Aim of the task:
Write what follows the last line of the guide to data passing and References in UniFlow, carrying it on from that point.

Document segment:
+++

Skip to main content

Data Passing and References in UniFlow

What you'll learn

  • How data flows between tasks in UniFlow
  • What References are and why they're needed
  • How to work with task outputs and inputs
  • Automatic serialization and deserialization
  • Best practices for passing data between Ray and Spark tasks

The Problem: Data Between Tasks

When tasks run on distributed clusters, you can't just pass Python objects directly between them. UniFlow solves this with References - a smart system that handles data serialization, storage, and retrieval automatically.

# What you write:
@task(config=RayTask(...))
def load_data(file_path: str):
import pandas as pd
df = pd.read_csv(file_path)
return df # Just return the DataFrame!

@task(config=RayTask(...))
def process_data(data):
# Receives the DataFrame automatically!
return data * 2

@workflow()
def my_pipeline(file_path: str):
data = load_data(file_path) # Task 1 returns data
result = process_data(data) # Task 2 receives data
return result

Behind the scenes, UniFlow:

  1. Serializes the DataFrame returned by load_data
  2. Stores it in your configured storage (S3, GCS, etc.)
  3. Passes a Reference (a URL + metadata) to process_data
  4. Automatically deserializes the data when process_data runs
  5. All of this happens transparently to you!

Understanding References

A Reference is UniFlow's internal representation of data that's been stored between tasks. It contains:

ComponentWhat It IsExample
Storage URLWhere the data is physically storeds3://my-bucket/workflows/run-123/task-data/abc123
Data TypeWhat Python type the data ispandas.core.frame.DataFrame
MetadataInformation about the dataSerialization format, schema, timestamps

You don't work with References directly - they're handled automatically. But understanding them helps you reason about data flow.


How Data Flows Between Tasks

Example 1: Simple Data Passing

from michelangelo.uniflow.core import task, workflow
from michelangelo.uniflow.plugins.ray import RayTask

@task(config=RayTask(head_cpu=2, head_memory="4Gi"))
def load_data(file_path: str):
"""
Returns: pandas DataFrame
UniFlow converts to: Reference pointing to stored DataFrame
"""
import pandas as pd
df = pd.read_csv(file_path)
return df

@task(config=RayTask(head_cpu=2, head_memory="4Gi"))
def clean_data(data):
"""
Receives: Reference (automatically deserialized to DataFrame)
Returns: Cleaned DataFrame
UniFlow converts to: Reference pointing to stored cleaned data
"""
# data is a real DataFrame, not a Reference object
cleaned = data.dropna()
return cleaned

@task(config=RayTask(head_cpu=2, head_memory="4Gi"))
def train_model(data):
"""
Receives: Reference (automatically deserialized to DataFrame)
Returns: Trained model object
"""
import xgboost as xgb
model = xgb.train(data)
return model

@workflow()
def training_pipeline(file_path: str):
"""
Step 1: load_data returns DataFrame → stored as Reference
Step 2: clean_data receives Reference → deserializes to DataFrame → returns cleaned data
Step 3: train_model receives Reference → deserializes to DataFrame → returns model
"""
raw_data = load_data(file_path)
cleaned_data = clean_data(raw_data)
model = train_model(cleaned_data)

+++

Raw data:
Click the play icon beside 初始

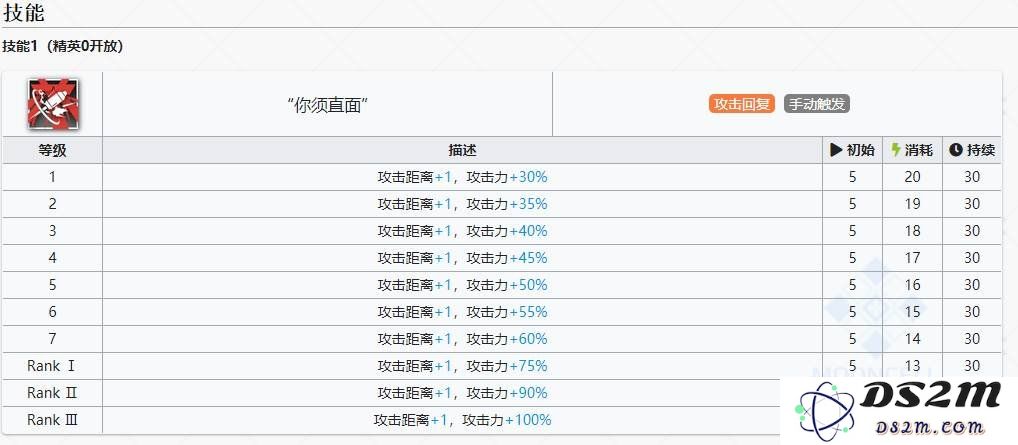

+++

Output below:
return model

Key insight: Each task receives a Reference but works with the original Python object. UniFlow handles all serialization/deserialization.


Multiple Outputs and Unpacking

Tasks can return multiple values, and they're all handled as References:

from michelangelo.uniflow.core import task, workflow
from michelangelo.uniflow.plugins.ray import RayTask

@task(config=RayTask(head_cpu=2, head_memory="4Gi"))
def split_data(data):
"""
Returns: Tuple of (train_data, validation_data)
UniFlow creates: Reference for each element
"""
from sklearn.model_selection import train_test_split
train, val = train_test_split(data)
return train, val

@task(config=RayTask(head_cpu=2, head_memory="4Gi"))
def train_model(train_data):
"""Receives Reference to training data"""
import xgboost as xgb
return xgb.train(train_data)

@task(config=RayTask(head_cpu=2, head_memory="4Gi"))
def evaluate_model(model, val_data):
"""Receives References to both model and validation data"""
return model.evaluate(val_data)

@workflow()
def training_pipeline(data):
# Unpack multiple outputs - each is a Reference
train_data, val_data = split_data(data)

# Pass to different tasks
model = train_model(train_data)
metrics = evaluate_model(model, val_data)

return metrics

Cross-Framework Data Passing (Ray to Spark)

One of UniFlow's powerful features: seamlessly pass data between Ray and Spark tasks.

from michelangelo.uniflow.core import task, workflow
from michelangelo.uniflow.plugins.ray import RayTask
from michelangelo.uniflow.plugins.spark import SparkTask

@task(config=RayTask(head_cpu=2, head_memory="4Gi"))
def load_with_ray(file_path: str):
"""
Task 1: Load with Ray
Returns: Ray dataset
UniFlow creates: Reference
"""
import ray.data
dataset = ray.data.read_csv(file_path)
return dataset

@task(config=SparkTask(driver_cpu=2, driver_memory="4Gi"))
def process_with_spark(data):
"""
Task 2: Receives Reference from Ray task
UniFlow automatically: Converts Ray dataset to Spark dataframe
Returns: Spark dataframe
"""
# data is now a Spark DataFrame (automatic conversion!)
processed = data.filter(data.price > 100)
return processed

@task(config=RayTask(head_cpu=2, head_memory="4Gi"))
def analyze_with_ray(data):
"""
Task 3: Receives Reference from Spark task
UniFlow automatically: Converts Spark dataframe to Ray dataset
"""
# data is now a Ray dataset (automatic conversion!)
summary = data.groupby("category").mean()
return summary

@workflow()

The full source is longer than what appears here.